New incentives and further liberalization measures include:

  1. Capital Markets
    The capital markets are being developed along modern lines with the assistance of Asian Development Bank. These reforms have resulted in the development of infrastructure in the stock exchanges of the country. The establishment of the Securities and Exchange Commission has improved the regulatory environment for stock exchanges, corporate bond market and the leasing sector. However, structural reforms in tax and tariffs (Central Board of Revenue-CBR), financial sector (State Bank of Pakistan-SBP), deregulation and privatization, investment policy reforms, improved governance, socio-political reforms and poverty reduction programs hold their significance in attracting investment in Pakistan.
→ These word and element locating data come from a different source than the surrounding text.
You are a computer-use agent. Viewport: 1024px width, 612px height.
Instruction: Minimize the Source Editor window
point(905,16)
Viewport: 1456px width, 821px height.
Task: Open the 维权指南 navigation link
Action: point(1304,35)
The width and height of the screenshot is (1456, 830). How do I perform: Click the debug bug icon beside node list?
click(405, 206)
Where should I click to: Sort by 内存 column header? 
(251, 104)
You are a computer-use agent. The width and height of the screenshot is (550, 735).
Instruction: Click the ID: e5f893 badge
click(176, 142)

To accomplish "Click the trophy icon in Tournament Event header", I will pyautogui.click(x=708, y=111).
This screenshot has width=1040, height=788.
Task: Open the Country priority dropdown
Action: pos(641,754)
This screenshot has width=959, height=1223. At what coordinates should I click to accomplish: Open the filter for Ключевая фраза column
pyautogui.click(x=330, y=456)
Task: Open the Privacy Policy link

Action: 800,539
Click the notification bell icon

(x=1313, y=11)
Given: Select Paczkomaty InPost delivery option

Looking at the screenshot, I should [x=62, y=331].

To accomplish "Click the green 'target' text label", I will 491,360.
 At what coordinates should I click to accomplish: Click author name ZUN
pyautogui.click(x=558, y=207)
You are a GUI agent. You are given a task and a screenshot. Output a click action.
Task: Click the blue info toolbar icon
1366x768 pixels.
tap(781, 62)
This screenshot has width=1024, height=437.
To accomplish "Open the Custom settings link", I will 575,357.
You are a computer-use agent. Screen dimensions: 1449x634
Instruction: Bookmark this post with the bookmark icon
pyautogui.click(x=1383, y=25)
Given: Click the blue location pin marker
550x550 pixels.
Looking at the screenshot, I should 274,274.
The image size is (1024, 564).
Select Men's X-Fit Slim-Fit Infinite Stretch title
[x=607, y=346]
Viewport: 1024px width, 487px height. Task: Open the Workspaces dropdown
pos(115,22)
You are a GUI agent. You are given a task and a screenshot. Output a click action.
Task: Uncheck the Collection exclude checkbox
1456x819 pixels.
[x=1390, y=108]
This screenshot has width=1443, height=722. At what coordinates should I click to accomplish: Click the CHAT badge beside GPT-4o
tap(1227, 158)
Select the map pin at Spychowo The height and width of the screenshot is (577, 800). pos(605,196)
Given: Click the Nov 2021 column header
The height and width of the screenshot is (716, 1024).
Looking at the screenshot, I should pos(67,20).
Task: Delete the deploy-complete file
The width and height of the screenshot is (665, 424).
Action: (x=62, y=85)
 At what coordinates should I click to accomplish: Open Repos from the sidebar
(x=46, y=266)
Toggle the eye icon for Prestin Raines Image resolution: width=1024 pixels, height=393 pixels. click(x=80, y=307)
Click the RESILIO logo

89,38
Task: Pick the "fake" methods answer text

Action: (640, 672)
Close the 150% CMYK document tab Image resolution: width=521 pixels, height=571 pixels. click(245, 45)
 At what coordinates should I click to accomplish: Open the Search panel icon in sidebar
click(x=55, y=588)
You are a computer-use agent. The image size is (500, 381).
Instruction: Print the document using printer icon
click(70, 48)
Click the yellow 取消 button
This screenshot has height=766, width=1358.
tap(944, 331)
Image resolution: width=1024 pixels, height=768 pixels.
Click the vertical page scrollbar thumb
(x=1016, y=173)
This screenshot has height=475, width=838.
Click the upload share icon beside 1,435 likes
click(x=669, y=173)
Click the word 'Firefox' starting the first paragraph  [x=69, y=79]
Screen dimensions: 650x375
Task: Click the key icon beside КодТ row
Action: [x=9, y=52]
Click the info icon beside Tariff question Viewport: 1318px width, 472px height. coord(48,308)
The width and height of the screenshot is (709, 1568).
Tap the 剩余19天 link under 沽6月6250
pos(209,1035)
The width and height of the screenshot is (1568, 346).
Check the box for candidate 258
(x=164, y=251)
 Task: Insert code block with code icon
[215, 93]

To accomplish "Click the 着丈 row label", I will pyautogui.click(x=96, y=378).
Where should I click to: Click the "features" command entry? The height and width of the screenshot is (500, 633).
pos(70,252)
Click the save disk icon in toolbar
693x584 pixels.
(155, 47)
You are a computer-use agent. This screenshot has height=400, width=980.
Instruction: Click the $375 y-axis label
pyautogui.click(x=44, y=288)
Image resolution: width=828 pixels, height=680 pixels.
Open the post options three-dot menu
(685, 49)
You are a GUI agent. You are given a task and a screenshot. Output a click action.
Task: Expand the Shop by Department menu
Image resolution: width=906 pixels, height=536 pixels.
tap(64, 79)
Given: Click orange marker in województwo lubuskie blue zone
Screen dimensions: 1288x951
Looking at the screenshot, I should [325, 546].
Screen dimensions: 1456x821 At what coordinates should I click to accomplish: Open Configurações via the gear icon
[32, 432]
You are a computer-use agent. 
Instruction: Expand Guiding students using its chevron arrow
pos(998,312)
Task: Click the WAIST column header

  2. Liberal Investment Policy
    Pakistan is home to home over 600 foreign companies, which means Pakistan facilitates liberal investment policy.
  3. Reduction in Fiscal Deficit
    There has been stabilization in policies with regards to reduced fiscal deficit (from 6.6% to 4.5% of GDP), current account deficit eliminated and market-based exchange rate.
  4. Liberal Foreign Exchange
    Pakistan has a liberal foreign exchange regime with few restrictions on holding foreign exchange and bringing it in or out of the country. There are no limits on the inflow or outflow of funds for remittances of profits, debt service, capital, capital gains, returns on intellectual property, or payments for imported inputs.
  5. Investment Friendly Environment
    Strategic location as a regional hub includes principal gateway to the Central Asia Republics, strong and long-standing links with the Middle East and South Asian countries. Pakistan offers comprehensive duty-free facilities for investors.
  6. Foreign Private Loans
    The facility for contracting foreign private loans is available to all those foreign investors who make investment in the approved sectors.
  7. Domestic Market
    Foreign controlled manufacturing concerns are allowed to borrow on the domestic market according to their requirements.
  8. Human Resource
    Strong human resources including English speaking work force, cost-effective managers and technical workers.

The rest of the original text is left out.